Classify text as positive or negative (or any custom label set) using a fine-tuned DistilBERT model.

Quick example

try (var classifier = DistilBertTextClassifier.builder().build()) {
    List<TextClassification> results = classifier.classify("This movie was fantastic!");
    // [TextClassification[label=POSITIVE, confidence=0.9998]]
}

Full example

import io.github.inference4j.nlp.DistilBertTextClassifier;
import io.github.inference4j.nlp.TextClassification;
import java.util.List;

public class SentimentAnalysis {
    public static void main(String[] args) {
        try (var classifier = DistilBertTextClassifier.builder().build()) {
            List<String> reviews = List.of(
                "This movie was fantastic!",
                "Terrible experience, would not recommend.",
                "It was okay, nothing special."
            );

            for (String review : reviews) {
                List<TextClassification> results = classifier.classify(review);
                TextClassification top = results.get(0);
                System.out.printf("%-45s → %s (%.2f%%)%n",
                    review, top.label(), top.confidence() * 100);
            }
        }
    }
}
Screenshot from showcase app
Screenshot from showcase app

Builder options

Method Type Default Description
.modelId(String) String inference4j/distilbert-base-uncased-finetuned-sst-2-english HuggingFace model ID
.modelSource(ModelSource) ModelSource HuggingFaceModelSource Model resolution strategy
.sessionOptions(SessionConfigurer) SessionConfigurer default ONNX Runtime session config
.tokenizer(Tokenizer) Tokenizer auto-loaded WordPieceTokenizer Custom tokenizer
.config(ModelConfig) ModelConfig auto-loaded from config.json Model config with labels
.outputOperator(OutputOperator) OutputOperator auto-detected (softmax or sigmoid) Output activation
.maxLength(int) int 512 Maximum token sequence length

Result type

TextClassification is a record with:

Field Type Description
label() String Classification label (e.g., POSITIVE)
classIndex() int Numeric class index
confidence() float Confidence score (0.0 to 1.0)

Using custom models

Any HuggingFace text classification model exported to ONNX will work, as long as it includes vocab.txt and config.json with id2label mappings.

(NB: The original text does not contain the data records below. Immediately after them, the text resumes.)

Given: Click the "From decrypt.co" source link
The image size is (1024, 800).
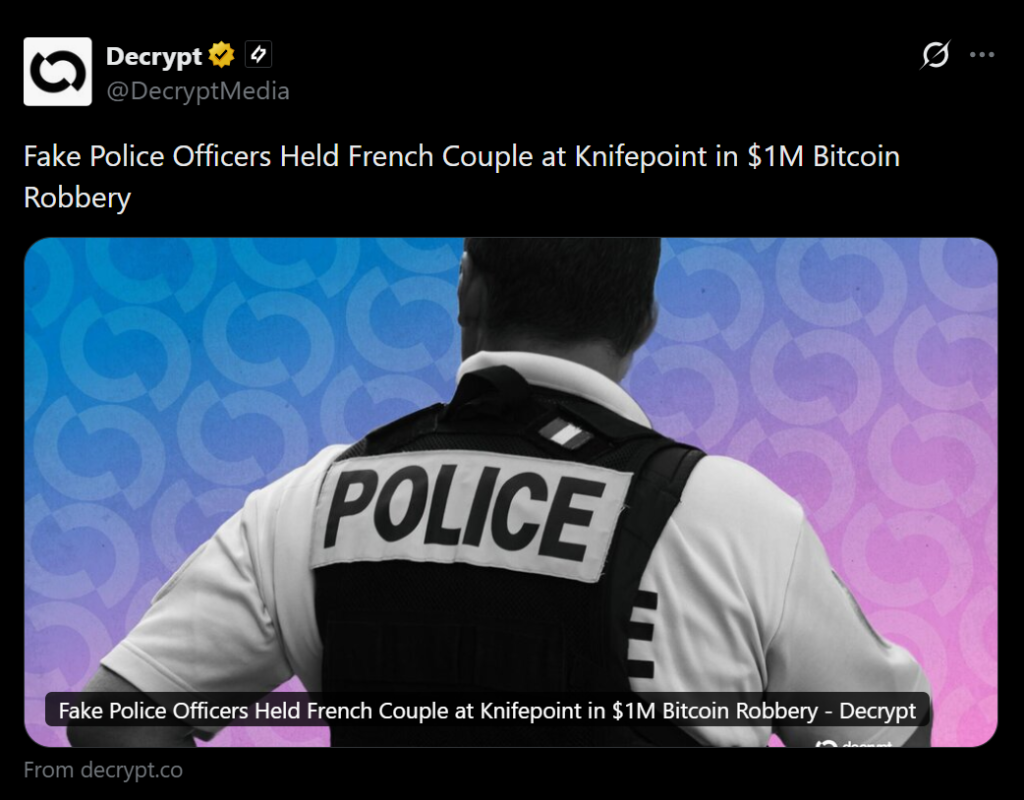Looking at the screenshot, I should (103, 770).
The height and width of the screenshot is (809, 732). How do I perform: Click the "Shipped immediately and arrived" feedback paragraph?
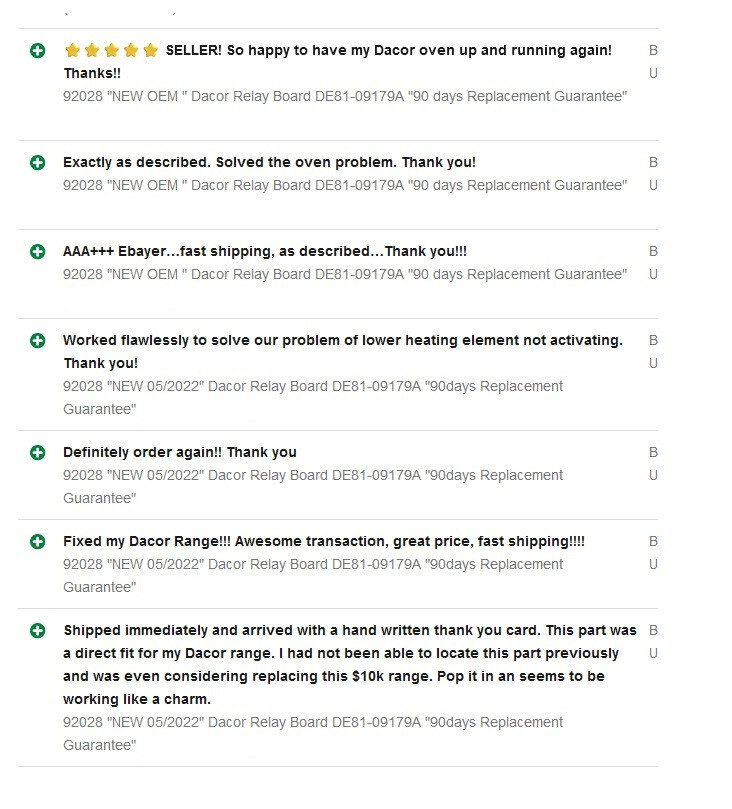click(x=349, y=665)
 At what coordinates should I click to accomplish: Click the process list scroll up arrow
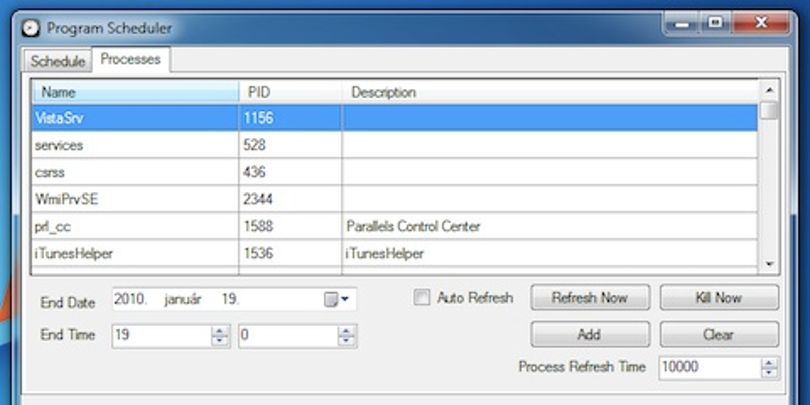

try (var classifier = DistilBertTextClassifier.builder()
        .modelId("your-org/your-model")
        .build()) {
    classifier.classify("Some text");
}

The output activation (softmax vs sigmoid) is auto-detected from config.json:

  • problem_type: "multi_label_classification" → sigmoid
  • Everything else → softmax

Tips

  • The default model is fine-tuned on SST-2 (movie reviews). For other domains (product reviews, support tickets), use a model fine-tuned on relevant data.
  • Use .classify(text, topK) to limit the number of returned classifications.
  • For multi-label classification (where multiple labels can be true simultaneously), use a model with problem_type: "multi_label_classification" in its config.json.